= SOURCE RECORDS =
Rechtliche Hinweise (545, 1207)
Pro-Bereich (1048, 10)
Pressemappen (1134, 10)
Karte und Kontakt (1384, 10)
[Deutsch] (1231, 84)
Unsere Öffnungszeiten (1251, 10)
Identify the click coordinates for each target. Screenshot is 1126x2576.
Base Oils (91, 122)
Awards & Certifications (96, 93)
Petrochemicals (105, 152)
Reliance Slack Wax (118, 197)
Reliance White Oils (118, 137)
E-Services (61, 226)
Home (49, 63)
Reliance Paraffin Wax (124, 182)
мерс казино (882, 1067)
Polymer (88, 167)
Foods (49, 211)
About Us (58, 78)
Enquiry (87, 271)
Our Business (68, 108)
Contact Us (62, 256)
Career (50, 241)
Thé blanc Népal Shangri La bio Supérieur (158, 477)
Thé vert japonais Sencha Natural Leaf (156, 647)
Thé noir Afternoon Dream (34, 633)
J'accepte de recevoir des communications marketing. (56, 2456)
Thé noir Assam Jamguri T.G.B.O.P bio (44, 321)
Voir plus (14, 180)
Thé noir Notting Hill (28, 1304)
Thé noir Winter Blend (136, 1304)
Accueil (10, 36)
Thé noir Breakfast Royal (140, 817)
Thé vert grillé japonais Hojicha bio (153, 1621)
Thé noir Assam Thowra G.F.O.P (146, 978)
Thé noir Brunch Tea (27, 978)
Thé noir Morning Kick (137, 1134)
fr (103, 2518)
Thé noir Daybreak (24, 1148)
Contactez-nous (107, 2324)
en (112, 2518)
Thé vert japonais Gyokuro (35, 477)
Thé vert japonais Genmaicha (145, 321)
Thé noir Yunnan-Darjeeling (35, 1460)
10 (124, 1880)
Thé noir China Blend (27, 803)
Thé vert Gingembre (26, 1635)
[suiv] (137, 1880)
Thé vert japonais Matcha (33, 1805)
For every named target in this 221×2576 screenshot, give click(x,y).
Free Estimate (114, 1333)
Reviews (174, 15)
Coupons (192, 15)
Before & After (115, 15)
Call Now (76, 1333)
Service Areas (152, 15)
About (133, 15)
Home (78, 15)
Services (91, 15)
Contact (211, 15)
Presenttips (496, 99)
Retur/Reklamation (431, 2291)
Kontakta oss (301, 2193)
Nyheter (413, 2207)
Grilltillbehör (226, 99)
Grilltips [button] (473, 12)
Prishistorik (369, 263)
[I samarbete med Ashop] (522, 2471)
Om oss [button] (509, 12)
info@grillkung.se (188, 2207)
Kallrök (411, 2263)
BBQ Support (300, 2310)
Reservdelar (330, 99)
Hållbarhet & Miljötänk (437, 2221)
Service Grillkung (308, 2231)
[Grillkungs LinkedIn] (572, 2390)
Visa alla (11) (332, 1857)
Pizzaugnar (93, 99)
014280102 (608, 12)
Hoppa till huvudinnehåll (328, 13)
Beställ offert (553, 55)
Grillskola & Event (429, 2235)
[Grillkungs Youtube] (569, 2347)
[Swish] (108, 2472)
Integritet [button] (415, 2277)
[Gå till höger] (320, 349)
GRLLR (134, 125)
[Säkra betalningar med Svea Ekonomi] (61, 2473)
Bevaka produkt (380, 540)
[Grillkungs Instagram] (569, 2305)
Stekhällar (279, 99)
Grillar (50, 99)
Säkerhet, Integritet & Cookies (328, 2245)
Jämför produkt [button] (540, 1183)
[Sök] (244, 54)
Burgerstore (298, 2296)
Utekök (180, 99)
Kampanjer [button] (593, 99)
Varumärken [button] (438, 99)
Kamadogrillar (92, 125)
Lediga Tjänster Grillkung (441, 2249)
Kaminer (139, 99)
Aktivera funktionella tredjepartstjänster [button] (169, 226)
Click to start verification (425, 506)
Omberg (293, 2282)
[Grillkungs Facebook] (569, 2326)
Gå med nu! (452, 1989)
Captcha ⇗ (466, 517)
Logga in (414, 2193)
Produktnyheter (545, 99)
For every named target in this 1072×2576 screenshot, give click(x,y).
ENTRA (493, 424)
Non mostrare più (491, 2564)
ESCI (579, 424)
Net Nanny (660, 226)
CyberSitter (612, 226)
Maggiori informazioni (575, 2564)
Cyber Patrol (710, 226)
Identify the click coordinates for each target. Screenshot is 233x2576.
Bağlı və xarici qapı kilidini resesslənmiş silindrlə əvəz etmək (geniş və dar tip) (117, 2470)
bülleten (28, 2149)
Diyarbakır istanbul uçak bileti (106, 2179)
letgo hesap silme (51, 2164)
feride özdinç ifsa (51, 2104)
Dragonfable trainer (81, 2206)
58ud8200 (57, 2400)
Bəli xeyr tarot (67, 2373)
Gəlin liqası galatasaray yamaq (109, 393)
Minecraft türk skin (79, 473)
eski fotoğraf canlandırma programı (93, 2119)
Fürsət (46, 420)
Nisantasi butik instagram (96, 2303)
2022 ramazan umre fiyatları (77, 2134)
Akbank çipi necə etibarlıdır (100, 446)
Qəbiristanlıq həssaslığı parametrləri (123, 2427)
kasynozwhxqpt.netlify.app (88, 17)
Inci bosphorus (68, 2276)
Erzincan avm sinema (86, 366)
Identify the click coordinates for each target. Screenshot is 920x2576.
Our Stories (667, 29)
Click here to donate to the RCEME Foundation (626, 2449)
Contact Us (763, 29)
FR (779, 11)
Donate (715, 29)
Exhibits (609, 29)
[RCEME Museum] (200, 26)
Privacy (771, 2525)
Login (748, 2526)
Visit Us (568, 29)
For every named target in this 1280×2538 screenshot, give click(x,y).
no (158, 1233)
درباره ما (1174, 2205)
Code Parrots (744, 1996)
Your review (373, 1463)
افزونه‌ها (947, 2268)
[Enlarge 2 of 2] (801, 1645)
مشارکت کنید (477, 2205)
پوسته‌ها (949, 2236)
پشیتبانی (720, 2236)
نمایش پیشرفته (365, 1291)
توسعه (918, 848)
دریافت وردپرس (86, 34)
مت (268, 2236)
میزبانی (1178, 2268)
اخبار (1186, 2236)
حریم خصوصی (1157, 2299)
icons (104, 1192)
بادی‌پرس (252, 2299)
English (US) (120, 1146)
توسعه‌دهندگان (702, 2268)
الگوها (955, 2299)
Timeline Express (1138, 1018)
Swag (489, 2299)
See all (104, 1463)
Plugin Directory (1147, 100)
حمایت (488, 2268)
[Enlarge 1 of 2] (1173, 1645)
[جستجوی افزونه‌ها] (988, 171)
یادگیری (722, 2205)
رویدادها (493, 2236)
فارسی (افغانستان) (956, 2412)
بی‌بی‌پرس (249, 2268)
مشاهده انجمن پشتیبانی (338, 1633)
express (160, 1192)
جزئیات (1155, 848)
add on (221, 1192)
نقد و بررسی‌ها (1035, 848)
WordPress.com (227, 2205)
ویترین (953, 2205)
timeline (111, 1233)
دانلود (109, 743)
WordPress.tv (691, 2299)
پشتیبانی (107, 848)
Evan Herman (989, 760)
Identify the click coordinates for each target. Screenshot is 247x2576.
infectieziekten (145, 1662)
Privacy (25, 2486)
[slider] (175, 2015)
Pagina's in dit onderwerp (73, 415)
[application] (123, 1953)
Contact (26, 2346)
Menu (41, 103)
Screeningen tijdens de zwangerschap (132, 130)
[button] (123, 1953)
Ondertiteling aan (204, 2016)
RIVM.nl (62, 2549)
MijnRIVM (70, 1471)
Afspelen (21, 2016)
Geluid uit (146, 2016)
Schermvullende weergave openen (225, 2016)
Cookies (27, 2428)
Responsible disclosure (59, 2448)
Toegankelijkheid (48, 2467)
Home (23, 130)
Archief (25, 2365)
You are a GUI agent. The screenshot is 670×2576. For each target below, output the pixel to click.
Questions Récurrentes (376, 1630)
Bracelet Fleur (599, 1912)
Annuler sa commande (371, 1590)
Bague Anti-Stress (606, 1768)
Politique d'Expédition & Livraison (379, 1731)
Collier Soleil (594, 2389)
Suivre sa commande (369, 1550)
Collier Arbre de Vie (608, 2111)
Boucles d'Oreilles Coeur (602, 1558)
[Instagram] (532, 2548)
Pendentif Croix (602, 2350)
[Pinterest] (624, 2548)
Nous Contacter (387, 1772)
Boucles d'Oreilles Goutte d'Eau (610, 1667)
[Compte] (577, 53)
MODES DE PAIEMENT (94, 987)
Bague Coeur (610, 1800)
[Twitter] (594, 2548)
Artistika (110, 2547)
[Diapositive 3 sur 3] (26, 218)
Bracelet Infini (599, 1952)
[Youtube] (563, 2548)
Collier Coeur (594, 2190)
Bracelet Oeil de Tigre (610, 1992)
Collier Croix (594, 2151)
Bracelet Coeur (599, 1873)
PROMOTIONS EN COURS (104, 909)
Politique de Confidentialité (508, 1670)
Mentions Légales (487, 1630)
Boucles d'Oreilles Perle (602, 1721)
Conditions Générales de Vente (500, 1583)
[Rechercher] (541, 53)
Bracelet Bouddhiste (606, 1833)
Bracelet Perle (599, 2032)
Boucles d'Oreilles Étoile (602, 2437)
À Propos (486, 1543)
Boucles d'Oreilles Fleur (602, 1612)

= ACTIVITY =
Give back, unchanged, the run of lines in the listing above that begins at the line containing "Erzincan avm sinema (86, 366)" and ends at the line containing "پشیتبانی (720, 2236)", both included.

= RESPONSE TO THE EXERCISE =
Erzincan avm sinema (86, 366)
Identify the click coordinates for each target. Screenshot is 920x2576.
Our Stories (667, 29)
Click here to donate to the RCEME Foundation (626, 2449)
Contact Us (763, 29)
FR (779, 11)
Donate (715, 29)
Exhibits (609, 29)
[RCEME Museum] (200, 26)
Privacy (771, 2525)
Login (748, 2526)
Visit Us (568, 29)
For every named target in this 1280×2538 screenshot, give click(x,y).
no (158, 1233)
درباره ما (1174, 2205)
Code Parrots (744, 1996)
Your review (373, 1463)
افزونه‌ها (947, 2268)
[Enlarge 2 of 2] (801, 1645)
مشارکت کنید (477, 2205)
پوسته‌ها (949, 2236)
پشیتبانی (720, 2236)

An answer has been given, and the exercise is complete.